However, with the document-centric SOLID data model of containers and data sets, I see some challenges implementing this application as a pure client-side application that only interacts with the pod:

  • In one extreme implementation I put all bookmarks into one data set. That’ll be easy to query with client-side SPARQL, but will consume lots of bandwidth, memory and CPU time and will make the initial load time very slow: my current bookmark collection is about 12MB, think about loading this over a mobile connection, several times a day
  • The other extreme is to store each bookmark in a data set. That’ll create lots of small requests (with bad performance implications as long as the server doesn’t support HTTP2) and each reading use case might need its own index file (a URL index for looking up an entry for edit/delete, a “date index” for listing the first 100 bookmarks, a “tag index” to query bookmarks by tags). Creating index files adds more complexity:
    • How would I reflect the permissions for bookmarks in my indexes?
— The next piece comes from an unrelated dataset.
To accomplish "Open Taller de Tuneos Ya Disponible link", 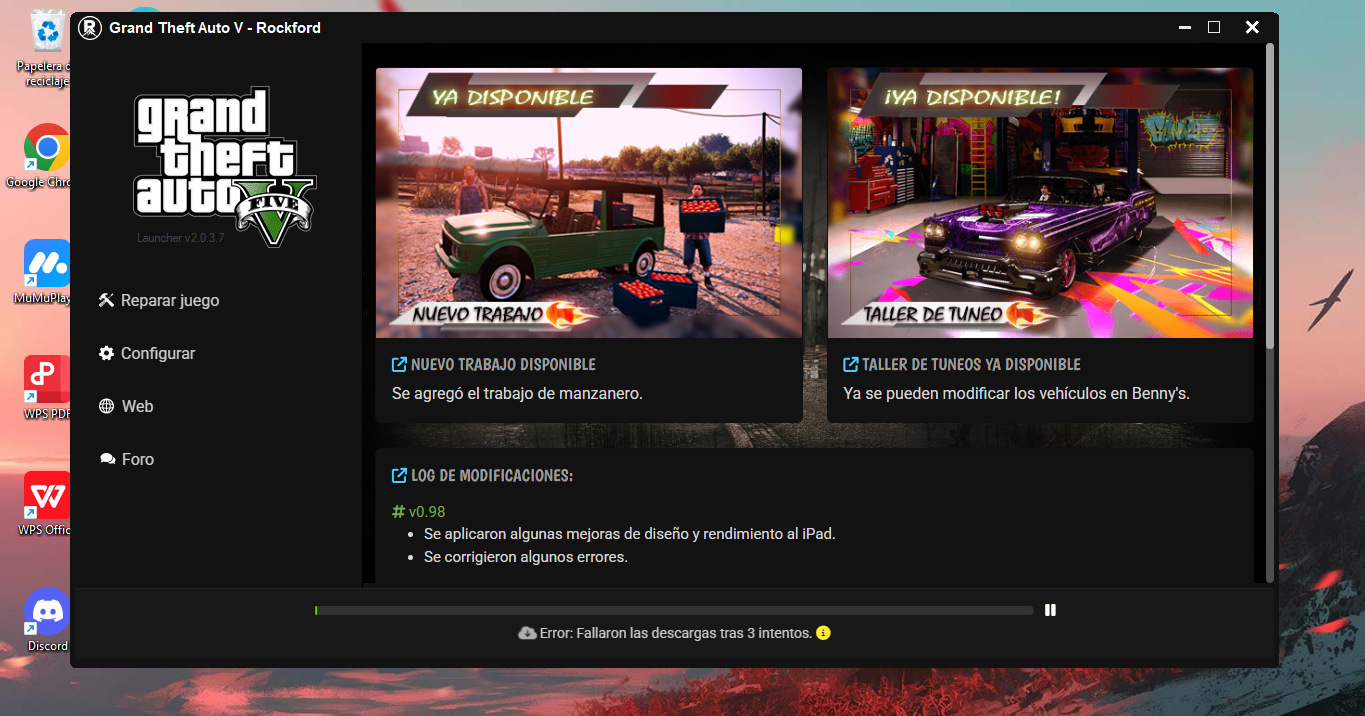I will point(971,365).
With a simple public/private permission model, I’d have to keep two different index files for public and private bookmarks, basically multiplying the number of index files by 2.
    • Index files might become too large, needing more complex pagination or sharding mechanisms
    • The application needs to manually update several index files for each add/edit/delete, ideally in an atomic fashion to avoid a broken index when one write action fails.
  • There might be a middle ground (somehow sharding bookmarks into “bucket files”, tailored to the most common use cases so some indexes might not be needed), to balance transferred data and requests, but they would still need indexes with all of their complexity.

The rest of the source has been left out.